Life is hiking in ever-changing terrain. No map is at our disposal because tomorrow’s terrain is the unknown. The magnetic compass does not work on our journey through the terrain of life. How then do we navigate the unknown terrain?
Thankfully, God has given us his Spirit to guide us. His Spirit inspired the writing of Scripture to communicate God’s guidance to lead us forward (2 Tim. 3:16-17). The same Spirit lives in every believer to prompt us as we read the Scripture (John 16:13). God’s Spirit baptising every believer into Christ’s body speaks to us through the other members of the body unless we refuse to reflect on what they said (1Cor. 12:13).
Despite having all these Spirit’s resources, we still fumble and stumble in discerning what God desires for us. We struggle because we have to learn to recognise the Spirit’s prompting, to interpret the Spirit’s inspired Scripture and find members of Christ’s body whom we are confident to confide. Discerning what God desires for us is a learning process while we navigate tomorrow’s terrain.
Another reason is that we have to ‘unlearn’ our usual way of deciding the best direction for ourselves. While we should use reasoning in deciding what we think is best, our reasoning is not the final arbiter. The Lord calls us to trust him by not relying on our understanding, which is our reasoning. Instead, we are called to acknowledge him in all our ways (Prov. 3:5-6). Acknowledging means talking to the Lord about our reasoning and asking him what he thinks about our assessment. We talk to him alone and with other members of Christ’s body.
While we are learning and unlearning, how do we utilise the Spirit’s resources in navigating the future landscape? If we want to know the best direction to take for tomorrow, we need to know God’s desire for us. Knowing God’s overall desire for us is like recognising which direction is North.
How do we know God’s North for us? God has given us the Spirit’s inspired Scripture. Although there are things hard to interpret in the Scripture, God’s desire for everyone is clear from the sacred writings. God loves humanity even though we are sinners. He sent his Son Jesus to save the human race and not condemn us (John 3:16-17). God desires that everyone should know him and his Son, which is eternal life (John 17:3). To those who respond to his love, his Son called each of them friends (John 15:12-17). God desires his Son’s friends to love one another just like how his Son loved them so that the world may recognise that they are his Son’s friends (John 13:34-35).
While these are not exhaustive details of what God desires for every believer, these details sufficiently give us a picture of what God’s North is. God’s desire for every believer is that we maintain an intimate relationship with him and his Son and intimate friendship with his Son’s friends. If we desire to keep moving toward God’s North, then the best direction for tomorrow’s landscape must steer us toward God’s desire (1 John 4:7-8).
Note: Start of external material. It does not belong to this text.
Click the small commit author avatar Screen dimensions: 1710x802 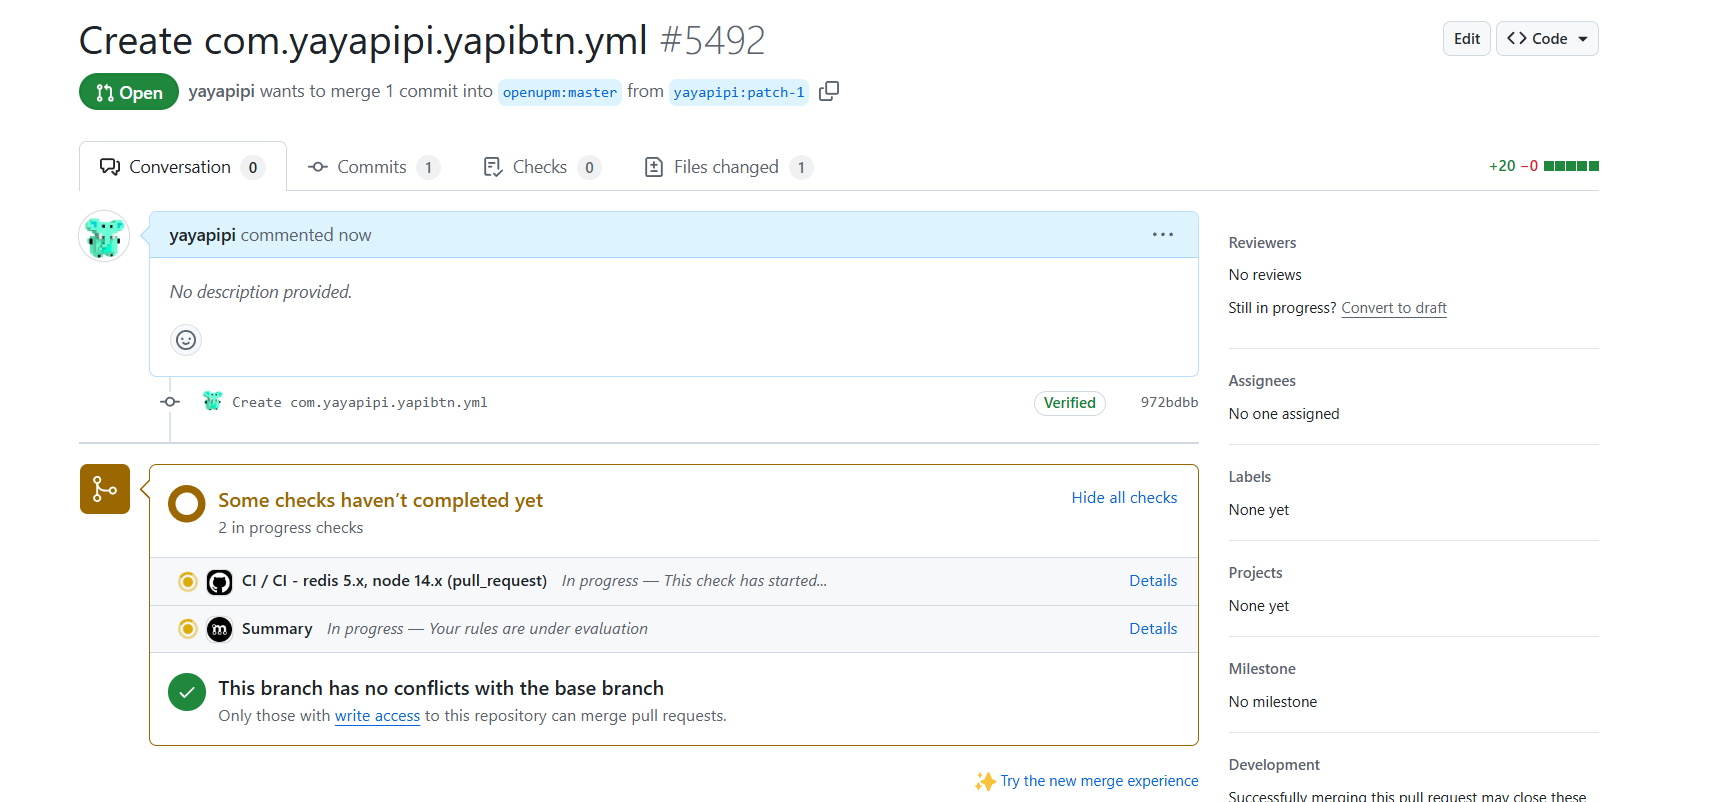point(212,402)
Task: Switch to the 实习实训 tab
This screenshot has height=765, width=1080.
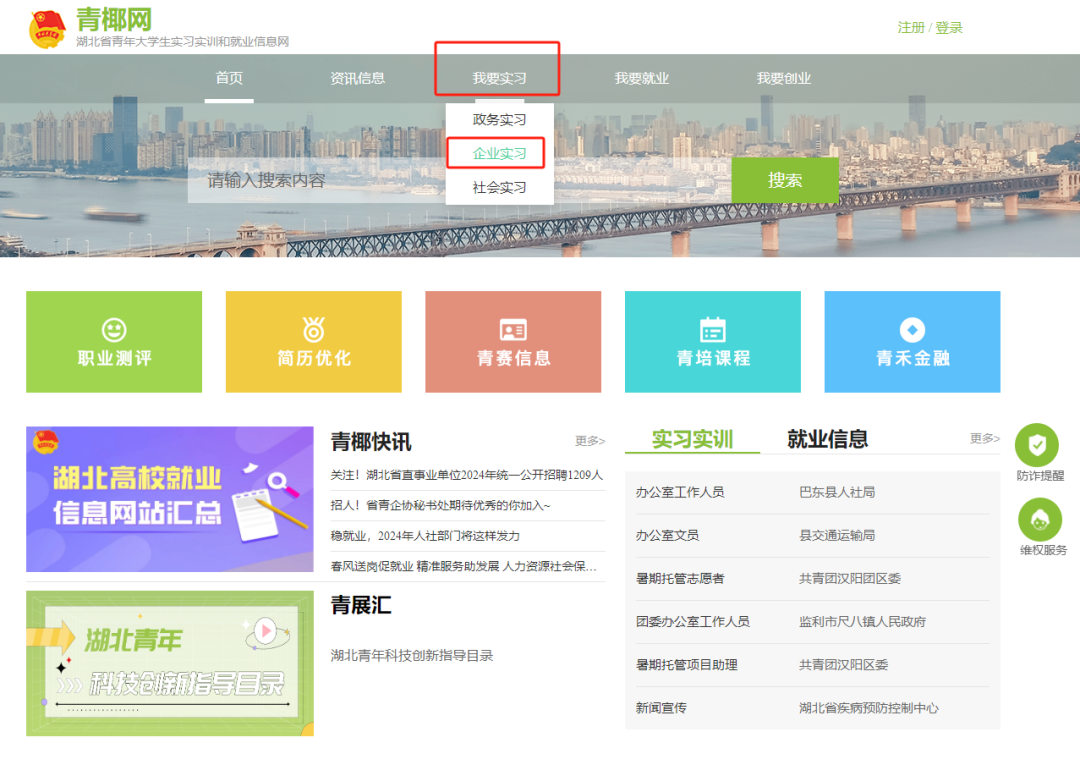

Is this the fundamental conviction of our hearts? Here we rely on the Spirit, whom God has sealed in every believer (cf. 2 Cor. 1:21-22). We voluntarily seek the Spirit to convert our head knowledge into heart’s conviction. Praying alone and with others over this fundamental truth to become our inner conviction is part of the learning process. Just as a new compass needle needs to be magnetised before it points towards North, all believers’ hearts need the Spirit to magnetise God’s desire into their hearts as the fundamental conviction (cf. 1 Thess. 5:19).
While the magnetising of our hearts may take time, the Scripture provides another criterion to direct us. Since we are called to love God and others, this criterion will eliminate some obvious options before us (cf. Matt. 22:34-40). Options that lead to denying God or hurting ourselves or others should be eliminated from our list. What remains are neutral or good options that lead us to intimacy with God and his Son’s friends.
In deciding which neutral or good option is best for us? We acknowledge God by praying over the reasonings of our preference (cf. Prov. 3:5-6). God’s Spirit will guide our reasoning if we seek him. The Holy Spirit will also guide us if we ask for feedback from those maturing in Christ (cf. Prov. 20:18). While we are personally responsible for our decisions, God lives in our spiritual family to guide us (1Cor. 2:16; 12:12-13).
How do we navigate the terrain of today and tomorrow?
First, all our decisions must steer us toward God’s desire, which is intimacy with him and his Son’s friends.
Second, our options should never be contrary to loving God and others as ourselves.
Third, our final choice is our personal responsibility, but God guides us through our spiritual family. In this way, we will not be trapped in subjectivism unless we choose to do so.
Fourth, if we discover that our choice is not steering us toward intimacy with God and his people, we should rechart our course and learn from our experience. Navigating life’s terrain is a learning process.